> **ÜBUNGSTEXT**
****************************************

Volontariat bei der Zeitung

Das Bewerbungsgespräch muss stattgefunden haben, als ich noch zur Schule ging. Dass Journalismus etwas für mich sein könnte, hatte mein Altgriechischlehrer getippt, als er mich auf die Frage nach Zukunftsplänen ratlos fand: „Sie sind doch so vielseitig interessiert.“ Zwar hatte ich bis zu diesem Zeitpunkt genau einen Artikel geschrieben und veröffentlicht, eine kleine Glosse in der Schülerzeitung, aber: Warum eigentlich nicht? Der einzige Ausbilder, der mir dafür einfiel, war die örtliche Regionalzeitung, bei der seit einem Jahr ein Pfadfinderfreund Volontär war. Zwar las ich zu dieser Zeit bereits regelmäßig die Zeit und den Spiegel, doch mich dort zu bewerben lag mir so fern wie die Beantragung der englischen Krone: Ich kam buchstäblich nicht auf die Idee. Dass es sowas wie Journalistenschulen gab, wusste ich nicht.

Ich erinnere mich zwar nicht an das Schreiben der Bewerbung, doch an die Minuten, in denen ich vor dem Büro des Chefredakteurs auf das Vorstellungsgespräch wartete. Und dass ich mich als dafür passende Kleidung für mein Dirndl entschieden hatte – nein, ich weiß wirklich nicht mehr, wie ich darauf kam.

Irgendwas scheint in diesem Bewerbungsgespräch richtig gelaufen zu sein, denn ich bekam eine der allerdings nicht wenigen Volontärsstellen: Die Redaktion bestand damals zu ca. 25 Prozent aus preisgünstigen Volontären, zu dieser Zeit noch hauptsächlich frisch von der Schule.

Ziemlich kurz nach der Abiturfeier schnitt mir der Friseur die Haare ab. Ich erinnere mich an den Plan, mir bis zum Abitur die Haare wachsen zu lassen, ebenso wie ich sie später bis zur Magisterprüfung wachsen ließ. Um sie danach befreienderweise abschneiden zu lassen.

****************************************

Wer hatte laut Übungstext vermutet, dass Journalismus etwas für die erzählende Person sein könnte? Die Zeilen danach stehen für sich und gehören nicht zum Übungstext.

> **Datenzeilen**
****************************************

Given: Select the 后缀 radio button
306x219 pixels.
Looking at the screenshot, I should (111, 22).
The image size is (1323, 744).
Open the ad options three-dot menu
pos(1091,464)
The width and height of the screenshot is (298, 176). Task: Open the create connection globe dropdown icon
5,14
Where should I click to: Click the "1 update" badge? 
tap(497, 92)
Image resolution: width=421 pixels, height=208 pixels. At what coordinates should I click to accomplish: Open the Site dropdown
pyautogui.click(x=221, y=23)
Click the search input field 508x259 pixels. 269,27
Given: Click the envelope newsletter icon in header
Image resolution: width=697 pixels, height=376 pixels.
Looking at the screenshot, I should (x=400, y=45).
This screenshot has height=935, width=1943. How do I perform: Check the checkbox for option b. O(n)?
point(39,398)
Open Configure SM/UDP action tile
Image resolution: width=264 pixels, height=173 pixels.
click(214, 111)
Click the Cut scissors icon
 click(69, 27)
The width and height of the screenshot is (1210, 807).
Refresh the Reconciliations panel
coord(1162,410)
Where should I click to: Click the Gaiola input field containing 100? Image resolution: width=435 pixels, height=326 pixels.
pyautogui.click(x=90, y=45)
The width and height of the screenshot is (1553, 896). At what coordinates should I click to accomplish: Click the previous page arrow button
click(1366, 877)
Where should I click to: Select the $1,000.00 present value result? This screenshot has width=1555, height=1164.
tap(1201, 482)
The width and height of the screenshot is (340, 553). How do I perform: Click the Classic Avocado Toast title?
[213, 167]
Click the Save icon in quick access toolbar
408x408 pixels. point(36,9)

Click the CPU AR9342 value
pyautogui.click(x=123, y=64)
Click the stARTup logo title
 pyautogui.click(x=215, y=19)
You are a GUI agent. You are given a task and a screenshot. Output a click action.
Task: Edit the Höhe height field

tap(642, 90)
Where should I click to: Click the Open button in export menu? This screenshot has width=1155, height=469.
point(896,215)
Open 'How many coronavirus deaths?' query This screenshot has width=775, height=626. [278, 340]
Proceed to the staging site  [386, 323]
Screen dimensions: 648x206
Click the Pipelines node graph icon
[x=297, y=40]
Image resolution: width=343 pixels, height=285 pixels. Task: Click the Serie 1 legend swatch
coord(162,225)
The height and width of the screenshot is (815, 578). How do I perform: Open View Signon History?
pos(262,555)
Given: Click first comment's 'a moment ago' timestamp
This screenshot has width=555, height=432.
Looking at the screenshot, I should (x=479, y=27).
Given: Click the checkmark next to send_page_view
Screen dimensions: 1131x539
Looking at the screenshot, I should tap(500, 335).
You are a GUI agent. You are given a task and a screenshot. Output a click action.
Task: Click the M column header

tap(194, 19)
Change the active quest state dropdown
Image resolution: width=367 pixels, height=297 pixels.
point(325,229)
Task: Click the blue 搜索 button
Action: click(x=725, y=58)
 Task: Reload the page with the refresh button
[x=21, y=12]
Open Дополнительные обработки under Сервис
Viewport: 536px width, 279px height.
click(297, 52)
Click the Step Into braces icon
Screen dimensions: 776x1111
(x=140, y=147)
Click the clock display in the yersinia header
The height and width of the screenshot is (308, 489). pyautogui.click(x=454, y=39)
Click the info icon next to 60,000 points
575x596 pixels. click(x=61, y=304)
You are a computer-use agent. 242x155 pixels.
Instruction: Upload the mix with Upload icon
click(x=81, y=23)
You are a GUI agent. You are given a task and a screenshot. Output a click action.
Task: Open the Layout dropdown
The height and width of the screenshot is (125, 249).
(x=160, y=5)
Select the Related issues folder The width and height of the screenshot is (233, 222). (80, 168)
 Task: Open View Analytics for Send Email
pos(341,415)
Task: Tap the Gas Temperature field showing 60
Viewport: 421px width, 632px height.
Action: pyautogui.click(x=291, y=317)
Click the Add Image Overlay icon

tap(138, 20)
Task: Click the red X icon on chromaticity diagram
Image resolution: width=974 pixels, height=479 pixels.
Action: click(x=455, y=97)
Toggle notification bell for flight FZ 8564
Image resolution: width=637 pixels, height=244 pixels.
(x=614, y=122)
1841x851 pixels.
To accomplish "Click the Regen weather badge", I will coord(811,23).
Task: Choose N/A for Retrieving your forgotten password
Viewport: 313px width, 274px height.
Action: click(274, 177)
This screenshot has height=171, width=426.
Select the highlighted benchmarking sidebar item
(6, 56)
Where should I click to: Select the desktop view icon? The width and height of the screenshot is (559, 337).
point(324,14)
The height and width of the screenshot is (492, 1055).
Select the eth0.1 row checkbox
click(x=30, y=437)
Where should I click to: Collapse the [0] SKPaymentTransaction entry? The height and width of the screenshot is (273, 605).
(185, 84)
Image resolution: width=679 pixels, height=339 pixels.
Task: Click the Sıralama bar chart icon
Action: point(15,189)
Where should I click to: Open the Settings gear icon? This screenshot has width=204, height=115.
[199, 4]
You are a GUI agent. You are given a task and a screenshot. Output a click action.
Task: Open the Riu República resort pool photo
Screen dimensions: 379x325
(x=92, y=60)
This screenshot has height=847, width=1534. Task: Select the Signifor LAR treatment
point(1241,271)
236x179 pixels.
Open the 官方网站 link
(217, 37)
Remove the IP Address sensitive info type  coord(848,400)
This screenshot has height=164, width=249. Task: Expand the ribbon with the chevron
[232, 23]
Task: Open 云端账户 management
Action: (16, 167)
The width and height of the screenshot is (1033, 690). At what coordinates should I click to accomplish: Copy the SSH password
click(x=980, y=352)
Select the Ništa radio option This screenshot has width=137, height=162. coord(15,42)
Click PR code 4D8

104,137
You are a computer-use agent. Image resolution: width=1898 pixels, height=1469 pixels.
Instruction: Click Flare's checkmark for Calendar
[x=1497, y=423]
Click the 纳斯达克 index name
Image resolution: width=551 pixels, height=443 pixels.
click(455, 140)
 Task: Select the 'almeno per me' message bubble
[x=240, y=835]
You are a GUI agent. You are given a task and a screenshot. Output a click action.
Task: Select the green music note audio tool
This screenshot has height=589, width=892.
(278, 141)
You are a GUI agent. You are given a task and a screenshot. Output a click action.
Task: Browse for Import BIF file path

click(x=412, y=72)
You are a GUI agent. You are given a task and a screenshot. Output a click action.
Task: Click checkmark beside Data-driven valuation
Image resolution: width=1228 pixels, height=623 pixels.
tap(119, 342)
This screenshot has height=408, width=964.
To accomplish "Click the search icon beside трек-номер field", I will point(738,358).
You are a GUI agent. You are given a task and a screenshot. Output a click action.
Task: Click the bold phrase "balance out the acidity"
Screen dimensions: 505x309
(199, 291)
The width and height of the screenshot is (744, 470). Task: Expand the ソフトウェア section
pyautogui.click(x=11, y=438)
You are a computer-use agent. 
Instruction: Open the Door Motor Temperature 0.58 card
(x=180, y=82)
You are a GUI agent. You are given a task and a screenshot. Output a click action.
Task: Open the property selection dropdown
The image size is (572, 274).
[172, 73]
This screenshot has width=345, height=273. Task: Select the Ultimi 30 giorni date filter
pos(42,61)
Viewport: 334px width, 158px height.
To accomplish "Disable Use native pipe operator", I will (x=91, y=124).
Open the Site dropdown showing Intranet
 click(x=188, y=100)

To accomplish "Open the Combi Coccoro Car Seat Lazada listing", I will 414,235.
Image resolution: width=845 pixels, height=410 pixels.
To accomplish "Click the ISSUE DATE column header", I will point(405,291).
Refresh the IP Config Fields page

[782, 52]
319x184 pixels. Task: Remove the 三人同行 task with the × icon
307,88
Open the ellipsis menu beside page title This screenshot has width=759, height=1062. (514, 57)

****************************************

> **LÖSUNG**
Ihr Altgriechischlehrer.